Timeout performing GET (5000ms), next: SET TimeNow, inst: 0, qu: 0, qs: 19, aw: False, rs: ReadAsync, ws: Idle, in: 0, in-pipe: 0, out-pipe: 0, serverEndpoint: 172.17.6.70:7379, mc: 1/1/0, mgr: 10 of 10 available, clientName: VT108, IOCP: (Busy=0,Free=1000,Min=8,Max=1000), WORKER: (Busy=8,Free=2039,Min=8,Max=2047), v: 2.2.79.4591 (Please take a look at this article for some common client-side issues that can cause timeouts: https://stackexchange.github.io/StackExchange.Redis/Timeouts)

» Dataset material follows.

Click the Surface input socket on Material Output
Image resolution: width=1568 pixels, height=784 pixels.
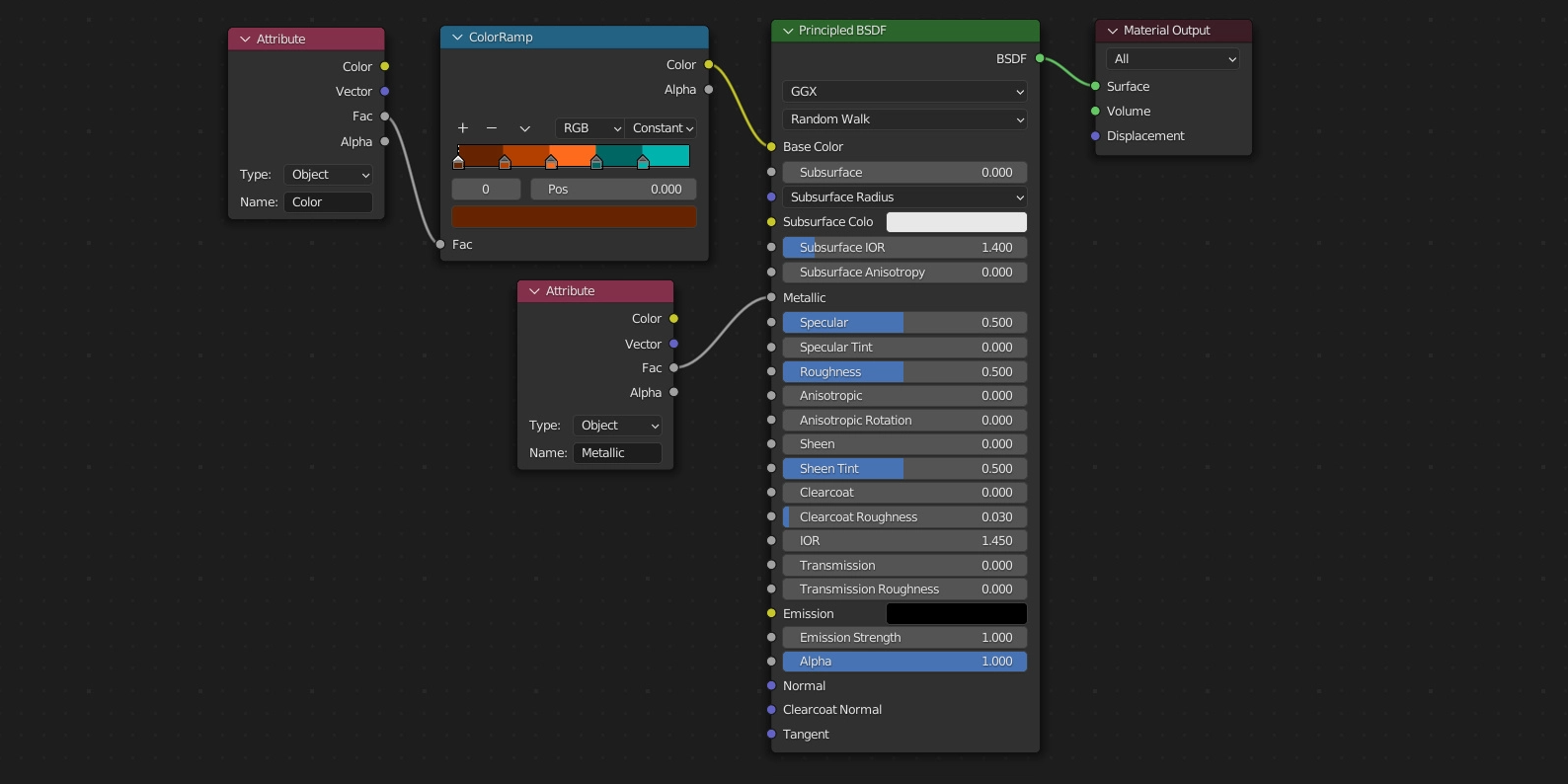pos(1095,87)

Timeout performing SET (5000ms), next: SET TimeNow, inst: 0, qu: 0, qs: 19, aw: False, rs: ReadAsync, ws: Idle, in: 0, in-pipe: 0, out-pipe: 0, serverEndpoint: 172.17.6.70:7379, mc: 1/1/0, mgr: 10 of 10 available, clientName: VT108, IOCP: (Busy=0,Free=1000,Min=8,Max=1000), WORKER: (Busy=8,Free=2039,Min=8,Max=2047), v: 2.2.79.4591 (Please take a look at this article for some common client-side issues that can cause timeouts: https://stackexchange.github.io/StackExchange.Redis/Timeouts)
I put together a test bed to see how the client reacts to failovers here
The log shows that it is still trying to access the old master at 172.17.6.70 and to me it looks like some connections are not swung to new master (not every GET/SET request after this config change event gets timed-out).
This is the exact behavior I see from my test. The client registers the promotion of the former slave, but not the demotion of the former master. Client logs show 2 nodes as being master after the failover. In this state commands will timeout on the original master before being sent to the new one.